▶ **What is needed**: Write out, word for word, the part of the listing below that opens with the line containing "At what coordinates should I click to accomplish: Click" and closes with the line containing "Select the Calendar", keeping both of those lines and adding no others.

▶ **Records for processing**:
━━━━━━━━━━━━━━━━

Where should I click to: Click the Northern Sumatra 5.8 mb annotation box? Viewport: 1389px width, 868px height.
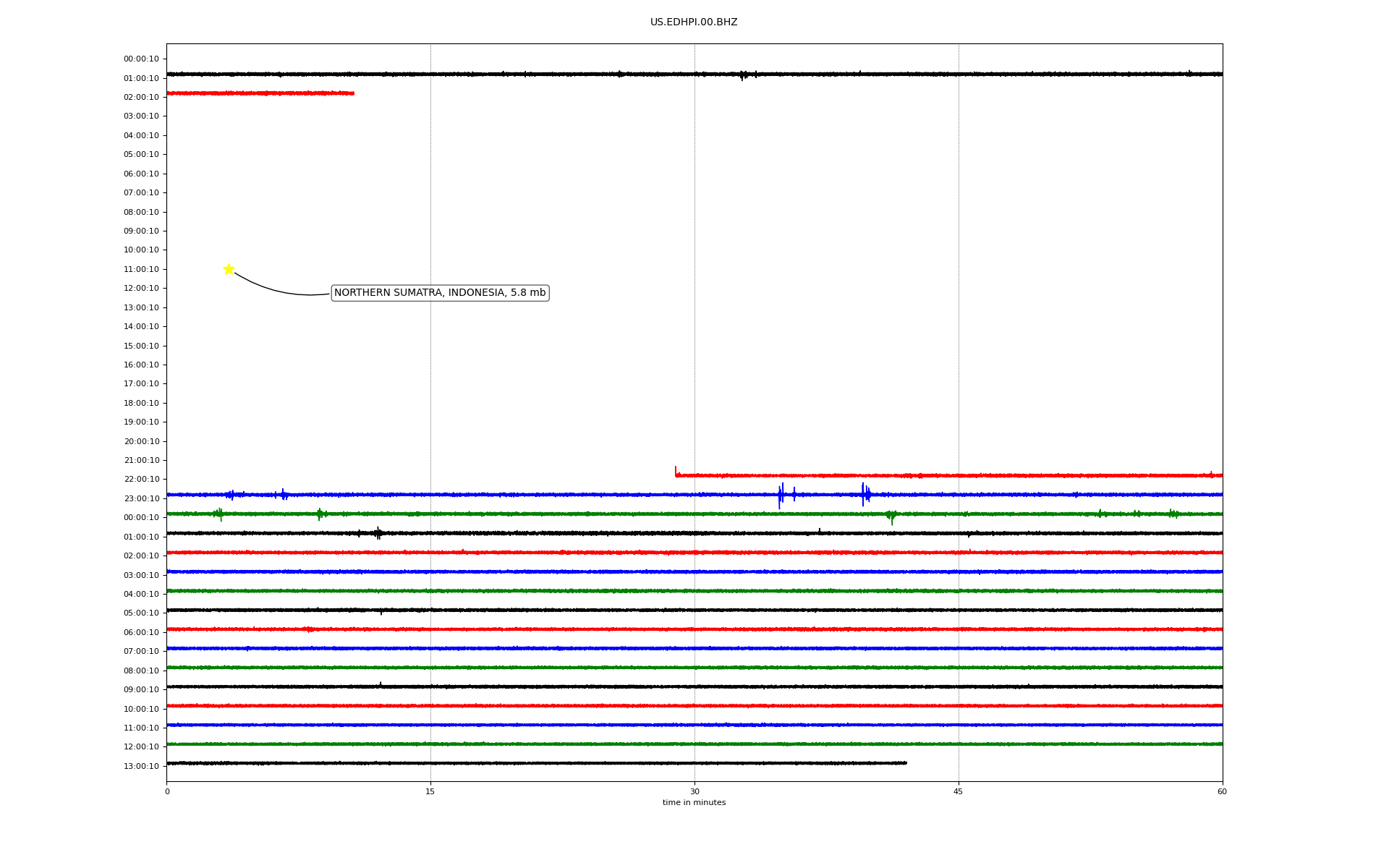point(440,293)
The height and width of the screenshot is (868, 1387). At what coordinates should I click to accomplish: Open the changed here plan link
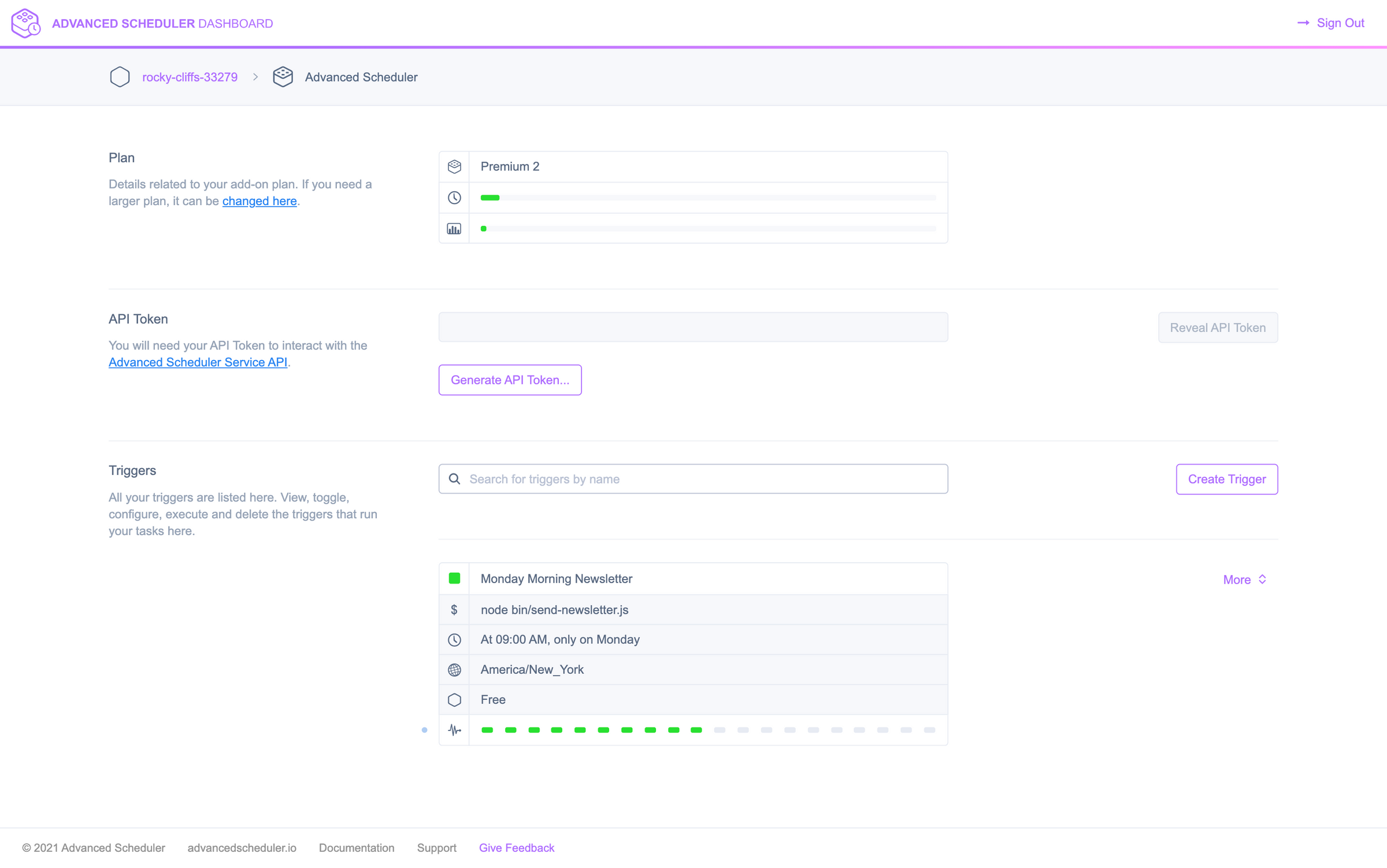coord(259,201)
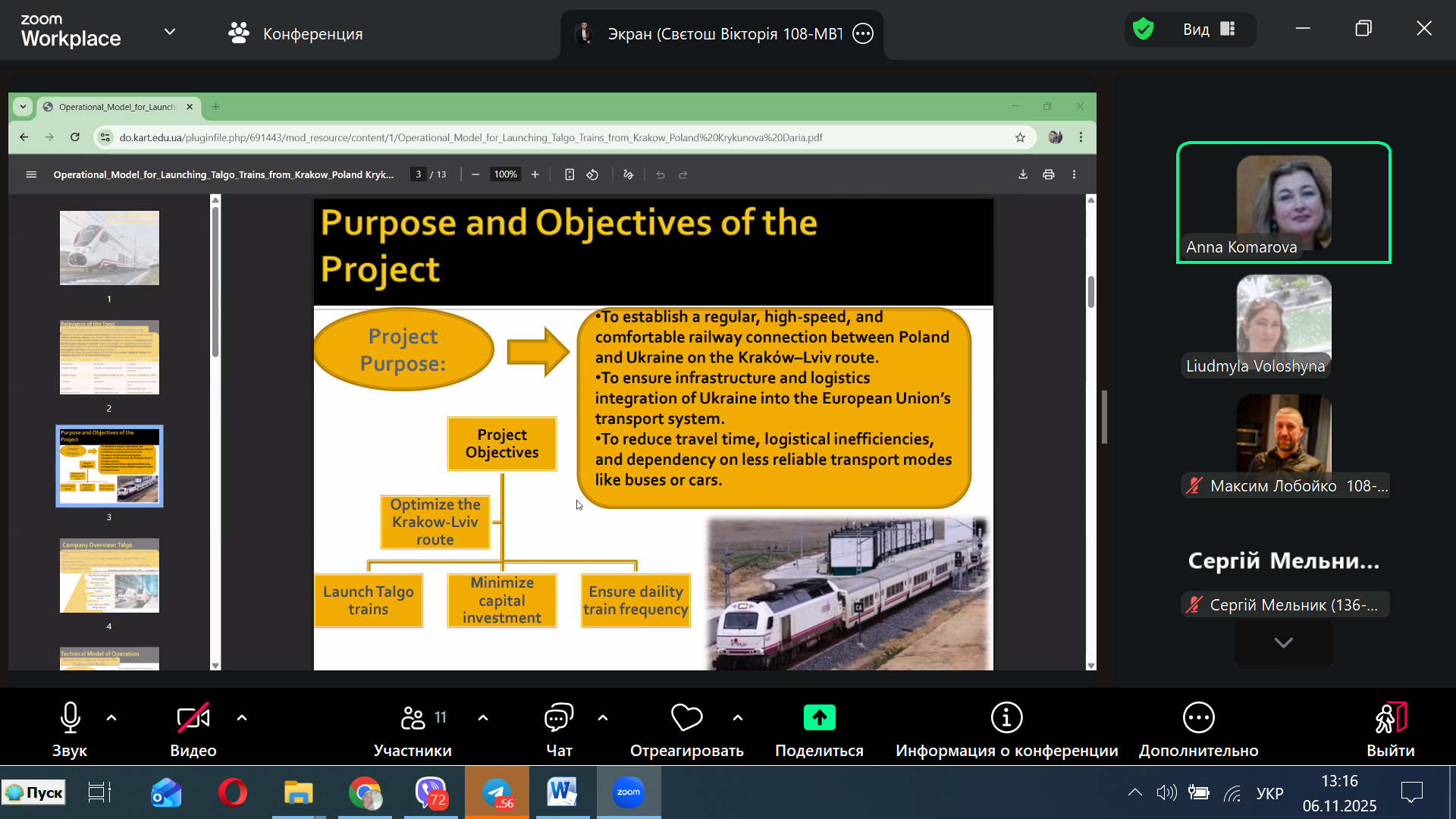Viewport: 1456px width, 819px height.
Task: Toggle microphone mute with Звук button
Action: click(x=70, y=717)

━━━━━━━━━━━━━━━━

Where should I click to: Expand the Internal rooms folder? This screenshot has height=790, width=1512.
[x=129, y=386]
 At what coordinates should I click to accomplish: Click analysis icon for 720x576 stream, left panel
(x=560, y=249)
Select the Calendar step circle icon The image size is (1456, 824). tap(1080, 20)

━━━━━━━━━━━━━━━━

▶ **Reply**:
 At what coordinates should I click to accomplish: Click analysis icon for 720x576 stream, left panel
(x=560, y=249)
Select the Calendar step circle icon The image size is (1456, 824). tap(1080, 20)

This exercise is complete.